To do
1. In the passage on the Briançonnais Terrane, write out the text word for word, starting at "The Briançonnais Terrane is" and ending at "volcanics and ophiolites.".
2. Recast the paragraph of the Briançonnais Terrane passage that begins "The Briançonnais Terrane is underlain by a narrow zone" as a short bulleted list that keeps its main facts.

The Briançonnais Terrane consists of a Mesozoic sedimentary sequence underlain by Palaeozoic crystalline basement, which forms the core of several large nappes, including the Grand St Bernard and Monte Rosa Nappes (Fig. 5.7). The Mesozoic sequence differs significantly from that in the adjacent Helvetic–Dauphinois Zone. In the Vanoise region of eastern France, thick Permo-Carboniferous sediments, including coals, are overlain by a 300m-thick Triassic quartzite, succeeded in turn by up to 500m of carbonate. These are overlain by a much-reduced marine Jurassic–Cretaceous sequence containing evidence of several emergent episodes. The Eocene is represented by black pelagic shales followed by flysch.
The Briançonnais Terrane is underlain by a narrow zone of marine clastic deposits forming the lower Pennine nappes and overlain by the upper Pennine nappes. The latter contain a thick monotonous succession of mica-schists, known as the Schistes Lustrées, of Jurassic to Cretaceous age, which originated as calcareous shales and contain bands of basic volcanics and ophiolites.

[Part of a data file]
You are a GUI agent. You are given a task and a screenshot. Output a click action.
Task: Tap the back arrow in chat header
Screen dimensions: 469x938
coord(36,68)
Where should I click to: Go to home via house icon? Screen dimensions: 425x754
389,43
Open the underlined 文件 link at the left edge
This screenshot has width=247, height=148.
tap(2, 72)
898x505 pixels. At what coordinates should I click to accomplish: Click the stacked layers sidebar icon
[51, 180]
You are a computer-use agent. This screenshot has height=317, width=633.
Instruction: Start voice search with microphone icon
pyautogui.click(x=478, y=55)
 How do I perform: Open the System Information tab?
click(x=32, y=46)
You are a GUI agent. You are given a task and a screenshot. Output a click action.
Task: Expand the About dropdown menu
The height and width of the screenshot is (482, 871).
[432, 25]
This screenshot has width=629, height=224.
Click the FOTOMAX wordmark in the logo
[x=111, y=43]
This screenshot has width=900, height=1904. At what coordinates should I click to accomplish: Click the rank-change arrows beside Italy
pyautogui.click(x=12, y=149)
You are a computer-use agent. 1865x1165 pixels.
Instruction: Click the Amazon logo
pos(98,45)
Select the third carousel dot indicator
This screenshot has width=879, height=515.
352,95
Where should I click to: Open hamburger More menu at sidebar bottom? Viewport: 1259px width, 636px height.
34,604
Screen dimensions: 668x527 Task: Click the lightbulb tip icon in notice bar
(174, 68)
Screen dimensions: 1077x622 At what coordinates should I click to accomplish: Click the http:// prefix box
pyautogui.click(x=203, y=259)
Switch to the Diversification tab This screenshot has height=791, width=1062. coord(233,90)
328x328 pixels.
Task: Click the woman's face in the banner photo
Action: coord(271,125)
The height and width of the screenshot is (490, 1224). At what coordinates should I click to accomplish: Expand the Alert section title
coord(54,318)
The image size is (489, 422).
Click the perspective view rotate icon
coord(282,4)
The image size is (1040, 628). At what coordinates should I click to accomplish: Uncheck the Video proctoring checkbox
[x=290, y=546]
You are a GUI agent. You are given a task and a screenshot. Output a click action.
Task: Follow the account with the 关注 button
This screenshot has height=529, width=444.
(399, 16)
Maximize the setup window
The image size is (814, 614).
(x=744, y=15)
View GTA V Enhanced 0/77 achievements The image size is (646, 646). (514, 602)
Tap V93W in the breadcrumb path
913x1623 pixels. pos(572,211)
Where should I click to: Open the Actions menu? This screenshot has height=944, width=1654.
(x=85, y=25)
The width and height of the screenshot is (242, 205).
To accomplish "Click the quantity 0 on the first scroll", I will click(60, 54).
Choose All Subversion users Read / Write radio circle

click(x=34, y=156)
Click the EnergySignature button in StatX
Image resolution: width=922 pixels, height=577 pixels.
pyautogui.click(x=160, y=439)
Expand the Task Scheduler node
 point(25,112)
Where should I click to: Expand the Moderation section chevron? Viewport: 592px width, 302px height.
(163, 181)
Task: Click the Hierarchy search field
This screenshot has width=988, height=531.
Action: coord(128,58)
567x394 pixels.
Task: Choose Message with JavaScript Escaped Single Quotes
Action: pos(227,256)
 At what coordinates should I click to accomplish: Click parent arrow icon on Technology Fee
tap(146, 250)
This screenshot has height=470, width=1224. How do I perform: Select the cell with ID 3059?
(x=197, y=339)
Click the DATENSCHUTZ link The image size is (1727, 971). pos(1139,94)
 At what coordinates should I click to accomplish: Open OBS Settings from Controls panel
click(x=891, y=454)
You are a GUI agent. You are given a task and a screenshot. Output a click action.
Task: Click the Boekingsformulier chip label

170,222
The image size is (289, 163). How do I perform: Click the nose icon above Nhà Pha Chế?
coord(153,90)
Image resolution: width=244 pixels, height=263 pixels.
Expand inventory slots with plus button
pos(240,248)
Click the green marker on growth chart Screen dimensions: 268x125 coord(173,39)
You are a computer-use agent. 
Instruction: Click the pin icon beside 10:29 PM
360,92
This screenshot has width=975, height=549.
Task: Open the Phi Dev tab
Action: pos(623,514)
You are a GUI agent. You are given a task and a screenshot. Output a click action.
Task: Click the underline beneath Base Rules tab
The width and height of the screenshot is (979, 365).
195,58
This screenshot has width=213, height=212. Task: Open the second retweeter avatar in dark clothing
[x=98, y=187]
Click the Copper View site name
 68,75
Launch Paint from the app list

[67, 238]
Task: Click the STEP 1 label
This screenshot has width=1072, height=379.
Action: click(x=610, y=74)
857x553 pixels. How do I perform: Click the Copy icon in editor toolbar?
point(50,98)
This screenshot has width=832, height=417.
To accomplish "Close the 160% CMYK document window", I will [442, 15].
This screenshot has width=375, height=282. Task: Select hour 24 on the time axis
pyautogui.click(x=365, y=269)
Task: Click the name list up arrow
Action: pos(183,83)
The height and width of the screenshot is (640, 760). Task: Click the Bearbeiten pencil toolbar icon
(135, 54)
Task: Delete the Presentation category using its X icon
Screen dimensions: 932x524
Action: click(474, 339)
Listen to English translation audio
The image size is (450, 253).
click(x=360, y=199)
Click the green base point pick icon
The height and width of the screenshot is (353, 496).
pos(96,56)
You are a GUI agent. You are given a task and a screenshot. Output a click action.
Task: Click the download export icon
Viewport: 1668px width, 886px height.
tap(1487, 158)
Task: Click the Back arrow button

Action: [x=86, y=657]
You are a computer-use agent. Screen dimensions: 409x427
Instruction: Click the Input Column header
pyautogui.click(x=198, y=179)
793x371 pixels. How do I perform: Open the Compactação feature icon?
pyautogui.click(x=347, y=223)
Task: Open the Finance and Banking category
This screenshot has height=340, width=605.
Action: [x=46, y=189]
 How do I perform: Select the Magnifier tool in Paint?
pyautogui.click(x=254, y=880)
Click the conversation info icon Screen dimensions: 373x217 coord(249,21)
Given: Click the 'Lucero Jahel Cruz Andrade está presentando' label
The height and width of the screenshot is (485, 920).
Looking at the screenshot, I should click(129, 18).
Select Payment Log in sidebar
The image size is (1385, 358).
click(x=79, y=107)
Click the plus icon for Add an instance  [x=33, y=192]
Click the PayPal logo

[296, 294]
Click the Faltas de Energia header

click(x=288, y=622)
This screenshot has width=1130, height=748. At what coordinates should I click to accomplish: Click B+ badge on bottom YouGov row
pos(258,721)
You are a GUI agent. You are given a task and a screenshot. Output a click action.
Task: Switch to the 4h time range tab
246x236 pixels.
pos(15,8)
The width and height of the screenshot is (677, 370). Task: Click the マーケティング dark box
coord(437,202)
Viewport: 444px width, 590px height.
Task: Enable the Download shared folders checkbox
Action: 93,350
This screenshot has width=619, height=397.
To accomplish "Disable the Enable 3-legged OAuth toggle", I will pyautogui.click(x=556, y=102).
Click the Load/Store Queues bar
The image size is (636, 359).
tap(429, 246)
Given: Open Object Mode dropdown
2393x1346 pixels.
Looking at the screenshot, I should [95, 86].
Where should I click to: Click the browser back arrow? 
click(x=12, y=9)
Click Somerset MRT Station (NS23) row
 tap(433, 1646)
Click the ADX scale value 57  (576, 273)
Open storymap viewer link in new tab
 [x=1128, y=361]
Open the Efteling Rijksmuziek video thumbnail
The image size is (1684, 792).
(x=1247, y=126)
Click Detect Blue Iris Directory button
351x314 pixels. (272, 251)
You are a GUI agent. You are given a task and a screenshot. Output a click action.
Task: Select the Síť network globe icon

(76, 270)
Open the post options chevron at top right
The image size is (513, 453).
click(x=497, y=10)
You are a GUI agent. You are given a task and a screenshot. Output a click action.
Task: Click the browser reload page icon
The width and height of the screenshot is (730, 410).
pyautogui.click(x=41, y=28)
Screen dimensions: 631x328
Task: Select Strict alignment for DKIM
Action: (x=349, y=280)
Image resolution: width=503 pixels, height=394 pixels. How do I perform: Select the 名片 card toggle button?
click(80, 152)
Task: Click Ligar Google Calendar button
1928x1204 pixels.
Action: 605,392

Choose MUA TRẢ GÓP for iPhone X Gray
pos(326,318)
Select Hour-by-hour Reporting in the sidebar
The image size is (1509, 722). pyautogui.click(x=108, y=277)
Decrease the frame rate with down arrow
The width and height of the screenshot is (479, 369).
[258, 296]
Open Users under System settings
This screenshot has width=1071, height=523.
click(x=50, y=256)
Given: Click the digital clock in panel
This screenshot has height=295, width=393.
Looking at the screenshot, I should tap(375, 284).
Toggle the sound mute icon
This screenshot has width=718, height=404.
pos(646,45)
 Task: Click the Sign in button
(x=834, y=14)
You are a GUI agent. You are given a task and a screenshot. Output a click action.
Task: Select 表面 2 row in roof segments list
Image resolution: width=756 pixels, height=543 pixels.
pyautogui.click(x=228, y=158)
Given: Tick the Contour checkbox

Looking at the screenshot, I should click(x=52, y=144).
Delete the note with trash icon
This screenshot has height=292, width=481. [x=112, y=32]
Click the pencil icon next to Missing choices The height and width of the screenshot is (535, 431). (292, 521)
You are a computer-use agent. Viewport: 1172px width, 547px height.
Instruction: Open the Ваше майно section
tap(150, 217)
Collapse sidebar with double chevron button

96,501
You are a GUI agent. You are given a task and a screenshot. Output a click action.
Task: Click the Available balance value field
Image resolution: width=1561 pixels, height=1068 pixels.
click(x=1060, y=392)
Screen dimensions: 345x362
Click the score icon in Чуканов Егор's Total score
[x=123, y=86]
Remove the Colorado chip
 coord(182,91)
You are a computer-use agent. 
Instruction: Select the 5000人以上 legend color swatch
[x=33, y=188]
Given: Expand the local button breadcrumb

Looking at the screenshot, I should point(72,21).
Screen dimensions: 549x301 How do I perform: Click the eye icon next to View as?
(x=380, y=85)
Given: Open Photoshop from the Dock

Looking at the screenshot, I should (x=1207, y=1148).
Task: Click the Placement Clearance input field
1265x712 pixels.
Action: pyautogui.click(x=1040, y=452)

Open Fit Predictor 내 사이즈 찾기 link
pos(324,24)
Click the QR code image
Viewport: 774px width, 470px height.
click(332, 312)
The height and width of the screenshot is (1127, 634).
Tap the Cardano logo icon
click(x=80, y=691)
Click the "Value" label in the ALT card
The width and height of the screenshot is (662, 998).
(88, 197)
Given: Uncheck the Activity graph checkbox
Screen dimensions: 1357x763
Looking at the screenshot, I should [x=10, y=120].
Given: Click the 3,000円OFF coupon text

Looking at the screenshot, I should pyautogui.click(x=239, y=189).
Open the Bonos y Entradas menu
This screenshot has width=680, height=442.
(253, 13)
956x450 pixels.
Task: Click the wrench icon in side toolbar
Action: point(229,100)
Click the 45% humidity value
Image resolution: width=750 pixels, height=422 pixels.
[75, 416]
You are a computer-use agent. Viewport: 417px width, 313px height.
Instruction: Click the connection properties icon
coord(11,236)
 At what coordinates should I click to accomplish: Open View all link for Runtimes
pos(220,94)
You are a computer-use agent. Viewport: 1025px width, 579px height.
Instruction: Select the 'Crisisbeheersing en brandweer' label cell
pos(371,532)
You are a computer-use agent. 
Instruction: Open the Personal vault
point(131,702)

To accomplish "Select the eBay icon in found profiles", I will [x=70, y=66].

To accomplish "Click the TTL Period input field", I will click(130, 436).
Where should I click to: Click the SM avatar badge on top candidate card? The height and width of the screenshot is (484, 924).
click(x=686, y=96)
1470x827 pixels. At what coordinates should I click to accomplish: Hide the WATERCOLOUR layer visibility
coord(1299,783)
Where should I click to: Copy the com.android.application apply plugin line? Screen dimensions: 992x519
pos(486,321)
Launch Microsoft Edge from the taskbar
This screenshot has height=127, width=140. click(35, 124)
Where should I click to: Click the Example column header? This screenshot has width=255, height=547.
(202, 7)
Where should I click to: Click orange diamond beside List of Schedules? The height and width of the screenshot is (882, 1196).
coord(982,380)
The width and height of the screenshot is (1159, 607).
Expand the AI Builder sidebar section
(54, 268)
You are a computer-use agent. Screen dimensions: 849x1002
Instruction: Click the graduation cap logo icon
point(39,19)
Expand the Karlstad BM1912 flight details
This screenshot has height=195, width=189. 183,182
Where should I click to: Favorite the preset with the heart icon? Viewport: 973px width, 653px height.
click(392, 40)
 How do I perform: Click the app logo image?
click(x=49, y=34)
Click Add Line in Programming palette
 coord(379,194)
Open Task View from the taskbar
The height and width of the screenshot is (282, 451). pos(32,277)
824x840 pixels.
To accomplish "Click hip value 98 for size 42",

Answer set
1.
The Briançonnais Terrane is underlain by a narrow zone of marine clastic deposits forming the lower Pennine nappes and overlain by the upper Pennine nappes. The latter contain a thick monotonous succession of mica-schists, known as the Schistes Lustrées, of Jurassic to Cretaceous age, which originated as calcareous shales and contain bands of basic volcanics and ophiolites.

2.
- Beneath the Briançonnais Terrane: a narrow zone of marine clastic deposits forming the lower Pennine nappes
- Above it: the upper Pennine nappes
- Upper Pennine nappes: a thick, monotonous succession of Jurassic to Cretaceous mica-schists called the Schistes Lustrées
- Origin of the Schistes Lustrées: calcareous shales, with bands of basic volcanics and ophiolites